Reaction to fire.
Fire owes its existence to three basic elements, these being combustible material, oxygen and heat. Protective systems that increase the fire resistance-rating act in two different ways.
- By producing a protective foam that insulates the wood from the source of heat/flame, thus eliminating contact with the combustible material (intumescence).
- By employing substances that inhibit the oxygen supply (fire-retardant).
The choice of products to be used depends on the field of application of the wooden element to be treated.
- For wooden flooring, the fire-reaction rating is favourable because flame and heat tend to rise upward. In addition to the specific fire-reaction properties, parameters linked to resistance to abrasion and staining are also required for flooring. These parameters do not influence behaviour in fire but they are clearly essential for a suitable coating for flooring. Amonn offers Amotherm Wood Hydrolac WB, a water-based coating and Amotherm Wood 540 SB, a solvent-based coating.
- If the product is to be used on wooden wall and ceiling coverings, no particular properties other than the specific fire-reaction rating are required. Obviously ease of application is an advantage for structures already in situ. Amonn offers Amotherm Wood WSB, a transparent varnish and Amotherm Wood WB together with the finishing coating Amotherm Wood Top WB, coloured varnishes.

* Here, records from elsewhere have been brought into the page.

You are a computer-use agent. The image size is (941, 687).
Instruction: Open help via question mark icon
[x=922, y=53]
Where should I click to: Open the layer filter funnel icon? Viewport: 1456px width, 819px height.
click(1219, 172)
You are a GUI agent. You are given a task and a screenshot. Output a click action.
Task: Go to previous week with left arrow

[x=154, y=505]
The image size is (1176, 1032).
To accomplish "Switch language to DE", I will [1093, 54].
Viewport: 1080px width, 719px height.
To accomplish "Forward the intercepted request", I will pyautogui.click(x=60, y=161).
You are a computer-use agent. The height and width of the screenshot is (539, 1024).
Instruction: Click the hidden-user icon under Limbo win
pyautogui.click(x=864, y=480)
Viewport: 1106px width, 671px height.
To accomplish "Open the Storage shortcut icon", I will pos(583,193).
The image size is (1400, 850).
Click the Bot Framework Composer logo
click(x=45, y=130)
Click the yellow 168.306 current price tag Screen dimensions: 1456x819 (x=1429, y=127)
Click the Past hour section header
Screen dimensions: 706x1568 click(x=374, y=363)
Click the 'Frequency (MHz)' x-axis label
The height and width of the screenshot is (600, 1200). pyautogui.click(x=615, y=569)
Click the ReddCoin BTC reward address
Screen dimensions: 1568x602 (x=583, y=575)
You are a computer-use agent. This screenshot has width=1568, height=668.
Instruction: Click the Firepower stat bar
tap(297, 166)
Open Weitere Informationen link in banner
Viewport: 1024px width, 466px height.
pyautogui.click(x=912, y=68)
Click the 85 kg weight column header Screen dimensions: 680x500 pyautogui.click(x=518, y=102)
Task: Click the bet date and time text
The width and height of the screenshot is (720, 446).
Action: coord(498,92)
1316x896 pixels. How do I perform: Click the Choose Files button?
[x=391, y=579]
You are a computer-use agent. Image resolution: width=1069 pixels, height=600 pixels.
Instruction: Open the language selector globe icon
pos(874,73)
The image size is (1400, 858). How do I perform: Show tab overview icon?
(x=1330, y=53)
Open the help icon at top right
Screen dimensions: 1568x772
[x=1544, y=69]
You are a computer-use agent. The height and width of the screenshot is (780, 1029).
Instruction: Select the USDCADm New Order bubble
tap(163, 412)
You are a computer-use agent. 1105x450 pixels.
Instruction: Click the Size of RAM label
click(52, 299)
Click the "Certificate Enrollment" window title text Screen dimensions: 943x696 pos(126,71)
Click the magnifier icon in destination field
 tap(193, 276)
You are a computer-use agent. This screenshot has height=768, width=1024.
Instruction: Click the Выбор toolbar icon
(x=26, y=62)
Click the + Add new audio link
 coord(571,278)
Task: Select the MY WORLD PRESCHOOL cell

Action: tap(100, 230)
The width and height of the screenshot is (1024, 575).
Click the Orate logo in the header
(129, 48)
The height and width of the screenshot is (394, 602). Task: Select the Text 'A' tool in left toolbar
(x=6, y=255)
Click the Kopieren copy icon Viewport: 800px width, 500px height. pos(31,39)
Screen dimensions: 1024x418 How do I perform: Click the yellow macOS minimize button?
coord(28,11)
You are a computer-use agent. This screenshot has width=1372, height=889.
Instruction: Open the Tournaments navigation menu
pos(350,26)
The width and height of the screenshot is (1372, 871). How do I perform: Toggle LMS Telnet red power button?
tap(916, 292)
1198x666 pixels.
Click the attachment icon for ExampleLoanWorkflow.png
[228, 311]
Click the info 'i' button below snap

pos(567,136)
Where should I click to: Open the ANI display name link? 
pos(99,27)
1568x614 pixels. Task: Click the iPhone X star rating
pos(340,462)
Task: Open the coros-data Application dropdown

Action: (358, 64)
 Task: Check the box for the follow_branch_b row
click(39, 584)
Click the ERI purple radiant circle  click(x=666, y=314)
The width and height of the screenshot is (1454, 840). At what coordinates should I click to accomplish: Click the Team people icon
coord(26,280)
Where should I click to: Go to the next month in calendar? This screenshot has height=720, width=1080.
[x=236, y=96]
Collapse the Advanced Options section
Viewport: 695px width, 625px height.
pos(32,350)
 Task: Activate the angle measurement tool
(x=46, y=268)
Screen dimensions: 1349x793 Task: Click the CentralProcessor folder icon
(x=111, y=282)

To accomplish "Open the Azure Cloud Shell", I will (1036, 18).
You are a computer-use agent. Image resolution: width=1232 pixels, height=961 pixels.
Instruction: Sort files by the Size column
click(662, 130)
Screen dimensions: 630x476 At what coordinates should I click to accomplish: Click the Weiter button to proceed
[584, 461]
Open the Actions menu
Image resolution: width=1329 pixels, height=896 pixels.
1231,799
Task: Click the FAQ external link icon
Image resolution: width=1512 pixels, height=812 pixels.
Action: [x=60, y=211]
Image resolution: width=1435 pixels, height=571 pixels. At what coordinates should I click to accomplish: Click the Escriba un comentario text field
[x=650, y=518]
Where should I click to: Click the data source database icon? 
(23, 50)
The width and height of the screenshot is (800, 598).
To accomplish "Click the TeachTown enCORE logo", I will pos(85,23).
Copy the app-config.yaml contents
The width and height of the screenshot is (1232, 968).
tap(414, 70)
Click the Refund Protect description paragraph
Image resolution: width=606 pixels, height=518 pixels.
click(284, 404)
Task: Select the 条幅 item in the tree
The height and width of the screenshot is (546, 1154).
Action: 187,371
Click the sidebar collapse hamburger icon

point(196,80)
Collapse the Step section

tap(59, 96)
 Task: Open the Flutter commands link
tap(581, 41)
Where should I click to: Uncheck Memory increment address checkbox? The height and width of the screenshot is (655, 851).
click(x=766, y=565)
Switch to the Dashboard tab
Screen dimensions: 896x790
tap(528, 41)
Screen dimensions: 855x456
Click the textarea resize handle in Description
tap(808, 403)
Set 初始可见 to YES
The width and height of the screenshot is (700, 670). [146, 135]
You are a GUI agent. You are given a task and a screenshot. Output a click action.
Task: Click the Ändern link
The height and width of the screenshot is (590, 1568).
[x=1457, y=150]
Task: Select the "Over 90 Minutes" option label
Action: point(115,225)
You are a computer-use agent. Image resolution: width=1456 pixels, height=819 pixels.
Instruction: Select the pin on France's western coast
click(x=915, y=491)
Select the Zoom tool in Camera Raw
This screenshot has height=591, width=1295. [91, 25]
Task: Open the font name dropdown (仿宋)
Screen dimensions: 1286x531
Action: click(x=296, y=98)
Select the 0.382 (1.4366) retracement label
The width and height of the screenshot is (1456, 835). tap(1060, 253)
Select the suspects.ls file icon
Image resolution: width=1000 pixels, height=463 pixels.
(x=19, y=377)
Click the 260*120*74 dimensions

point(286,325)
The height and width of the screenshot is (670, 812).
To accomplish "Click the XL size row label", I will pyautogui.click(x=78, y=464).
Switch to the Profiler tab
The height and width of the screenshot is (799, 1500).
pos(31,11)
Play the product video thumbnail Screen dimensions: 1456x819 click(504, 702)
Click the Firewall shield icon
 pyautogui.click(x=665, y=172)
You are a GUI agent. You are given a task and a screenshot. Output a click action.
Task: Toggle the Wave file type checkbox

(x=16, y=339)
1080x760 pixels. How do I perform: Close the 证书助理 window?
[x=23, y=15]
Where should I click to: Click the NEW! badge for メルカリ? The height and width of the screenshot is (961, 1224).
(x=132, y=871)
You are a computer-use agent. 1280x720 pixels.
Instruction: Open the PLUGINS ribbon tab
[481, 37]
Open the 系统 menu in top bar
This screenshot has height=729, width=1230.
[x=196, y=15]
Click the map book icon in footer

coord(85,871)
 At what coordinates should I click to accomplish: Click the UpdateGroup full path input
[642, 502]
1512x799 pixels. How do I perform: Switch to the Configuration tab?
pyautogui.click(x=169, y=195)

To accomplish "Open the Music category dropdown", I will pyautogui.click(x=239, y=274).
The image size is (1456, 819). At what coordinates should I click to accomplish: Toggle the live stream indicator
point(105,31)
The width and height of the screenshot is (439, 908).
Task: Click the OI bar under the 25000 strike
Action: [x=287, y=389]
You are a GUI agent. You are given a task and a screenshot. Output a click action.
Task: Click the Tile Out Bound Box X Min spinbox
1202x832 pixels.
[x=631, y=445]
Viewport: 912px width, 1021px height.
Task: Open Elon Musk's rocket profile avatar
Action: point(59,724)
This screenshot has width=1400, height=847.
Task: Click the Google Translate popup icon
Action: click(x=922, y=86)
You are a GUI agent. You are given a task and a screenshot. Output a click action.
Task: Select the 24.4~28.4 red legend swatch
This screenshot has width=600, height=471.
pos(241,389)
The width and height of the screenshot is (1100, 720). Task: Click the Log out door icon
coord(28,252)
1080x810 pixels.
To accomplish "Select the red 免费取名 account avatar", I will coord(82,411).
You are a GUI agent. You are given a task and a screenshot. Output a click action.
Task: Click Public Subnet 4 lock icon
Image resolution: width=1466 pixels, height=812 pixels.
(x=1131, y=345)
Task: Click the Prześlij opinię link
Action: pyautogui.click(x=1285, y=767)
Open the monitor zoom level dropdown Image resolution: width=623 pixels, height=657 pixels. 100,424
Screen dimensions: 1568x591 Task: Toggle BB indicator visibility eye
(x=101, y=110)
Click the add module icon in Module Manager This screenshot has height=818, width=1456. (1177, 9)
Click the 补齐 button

- If the product is to be used on wooden furniture and fittings and in industrial environments, the aesthetic quality required is undoubtedly as important as the fire-reaction certification. Amonn offers Amotherm Wood 450 SB, a transparent polyurethane varnish and Amotherm Wood 451 SB, a coloured polyurethane varnish, both of which are available in different degrees of gloss and with specific catalysers for different fields of industrial application.
Resistance to fire.
The speed at which the wood carbonises is an important factor that has always been used in the design of fire-resistant structures, increasing the section of the wood. The Eurocodes define and set the standards for the carbonisation speed of different types of wood. If we take pine as an example, this is said to have a speed of 0.8 mm/min, while this reduces to 0.7 mm/min for pine laminate. For a wooden roof in pine laminate an hour after exposure to fire the section of a beam will be reduced by 42mm (0.7mm/min x 60min) on each side exposed to fire. If the load-bearing capacity of the residual section is still sufficient to support the structural loads, the structure is certified with a fire-resistance rating of R60. If the section is unable to bear the load, different solutions can be used: mix the panels with expendable wood or use reactive protection systems that do not alter the size and aesthetics of the structure.
Oversizing the structure is undoubtedly the simplest option, also preferable from the architectural point of view, since this does not require the addition of protective systems but it does have some major limitations.
- It is a solution that can only be applied pre-construction, at the planning/design stage.
- For structures in solid wood it is linked to the size of the trees producing the timber.
- Enough space must be available, making it impossible in restricted spaces to increase the size of load-bearing structures.
If oversizing is not possible at the start, or in the event of rebuilding or change of use, fire-retardant /reactive varnishes are the only means of preserving the architectural aesthetics by leaving the wood-graining on view.